The species 'would have made T. rex think twice before stepping into the ocean,' a researcher says.

November 11, 2005|Alex Raksin | Times Staff Writer

Researchers combing the gray mudstone of an Argentine desert have discovered the 140-million-year-old remains of an ancient crocodile they have nicknamed Godzilla for its massive jaw and jagged, saw-like teeth up to 4 inches long.

The new species, Dakosaurus andiniensis, "would have made T. rex think twice before stepping into the ocean," said Diego Pol, a postdoctoral research fellow at Ohio State University, coauthor of a paper describing the find published online Thursday by the journal Science.

Marine crocodiles were abundant on Earth toward the end of the Jurassic era, but all had long, slim snouts and needle-like teeth that confined them to a diet of mollusks and small fish.

In contrast, D. andiniensis could easily use its bullet-shaped head and sharp teeth, like those of a carnivorous dinosaur, to make breakfast of reptiles and other large sea creatures.

"The find surprised us because we had thought all aquatic crocodiles would have long, low snouts, which help them minimize hydrodynamic resistance and thus maximize speed," Pol said. D. andiniensis "appears to have reversed this trend."

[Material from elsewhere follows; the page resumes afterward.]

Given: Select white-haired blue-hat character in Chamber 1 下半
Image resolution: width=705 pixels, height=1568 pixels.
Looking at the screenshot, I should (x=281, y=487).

Its length, about 13 feet, was not so different from other crocodile species, the researchers said. But its jaw -- a foot and a half long -- was more than twice as big as that of its closest known relative, Dakosaurus maximus.

Pol said there was no question that D. andiniensis was a dominant predator of its day, living at or near the top of the food chain.

But "it's not clear whether its remarkable features gave it a long-term evolutionary advantage," he said. "After all, the species became extinct, while its far more primitive relatives, like the land-based crocodiles, are still around today."